The show has just aired a second reunion, in which the final bits of drama have finally made it to air. At the same time, Keye has shared all about the toll the show had on him.
“Nothing prepared me for MAFS,” he said, in a piece he wrote for The Mirror. “I went from an idyllic, queer affirming space on the show, surrounded by an incredible team, back to ‘normal life’.”

via Channel 4
Keye explained: “Going into MAFS, I wanted to be myself – maybe for the first time in my adult life. I wanted to be the person my younger self needed to see on screen. I put pressure on myself to be an example instead of simply being a person; when you represent a community, you carry more than your own story.
“So yes, I was loud and brash, I got overly excited about giraffes, I threw hissy fits when ambushed by cats or after a few too many wines. But there were quiet moments too, vulnerable ones that made me uncomfortable, yet mattered, because none of us are one-dimensional.”
But after the show, things changed. Keye said he had put too much pressure on himself during filming, and afterwards needed to change. “After spending my life tailoring my personality to my audience, my mind eventually said no more. The leading man walked off set, the spotlight went out,” he said.
“I fell into a depression that silenced the high-energy, bubbly persona people knew. I couldn’t leave my bed and my thoughts were relentless, trying to untangle what was truly me and what had been performance. I needed the noise to stop.”
He explained that at one of his lowest points, the work of MindOut charity helped to “carry me through”. He has since represented the charity when running a marathon.

via Channel 4
In the piece, Keye concluded: “Representation matters, seeing yourself on screen can shift the trajectory of a life.
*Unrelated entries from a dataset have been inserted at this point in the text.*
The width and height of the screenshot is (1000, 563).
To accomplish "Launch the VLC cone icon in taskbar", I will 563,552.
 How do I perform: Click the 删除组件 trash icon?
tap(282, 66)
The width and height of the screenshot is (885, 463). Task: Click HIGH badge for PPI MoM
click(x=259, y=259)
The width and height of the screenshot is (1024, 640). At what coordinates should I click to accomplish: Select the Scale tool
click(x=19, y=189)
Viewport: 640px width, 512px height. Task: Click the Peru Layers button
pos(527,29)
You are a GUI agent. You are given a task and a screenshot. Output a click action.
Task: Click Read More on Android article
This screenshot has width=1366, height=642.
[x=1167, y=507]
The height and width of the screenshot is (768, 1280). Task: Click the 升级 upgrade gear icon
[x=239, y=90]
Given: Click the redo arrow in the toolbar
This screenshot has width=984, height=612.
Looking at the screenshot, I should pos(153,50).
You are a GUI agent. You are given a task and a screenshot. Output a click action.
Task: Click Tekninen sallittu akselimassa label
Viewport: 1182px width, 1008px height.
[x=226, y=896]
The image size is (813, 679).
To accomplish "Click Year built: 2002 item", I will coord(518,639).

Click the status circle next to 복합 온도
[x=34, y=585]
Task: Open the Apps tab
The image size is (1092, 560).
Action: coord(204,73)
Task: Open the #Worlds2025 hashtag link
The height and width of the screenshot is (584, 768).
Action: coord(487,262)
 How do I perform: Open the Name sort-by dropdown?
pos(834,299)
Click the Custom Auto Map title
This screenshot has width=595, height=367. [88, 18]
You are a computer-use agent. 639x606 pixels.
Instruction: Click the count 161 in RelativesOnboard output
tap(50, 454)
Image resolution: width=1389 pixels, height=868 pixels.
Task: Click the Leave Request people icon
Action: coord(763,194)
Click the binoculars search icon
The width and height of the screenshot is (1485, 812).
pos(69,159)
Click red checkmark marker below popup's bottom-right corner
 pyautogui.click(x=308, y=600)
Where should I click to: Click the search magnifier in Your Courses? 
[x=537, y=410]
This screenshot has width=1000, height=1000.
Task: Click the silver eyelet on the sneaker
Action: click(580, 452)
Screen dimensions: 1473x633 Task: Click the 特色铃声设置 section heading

But if my time on MAFS taught me anything, it is that being understood is far more powerful than simply being seen and, if my mental health journey has taught me anything, it is that asking for help is not weakness. It is courage.
“So I will keep showing up as the loud one, the soft one, the excitable one, the vulnerable one. Not a caricature. Not an archetype. Just me. Because the most powerful thing any of us can be, on television or off, is whole.”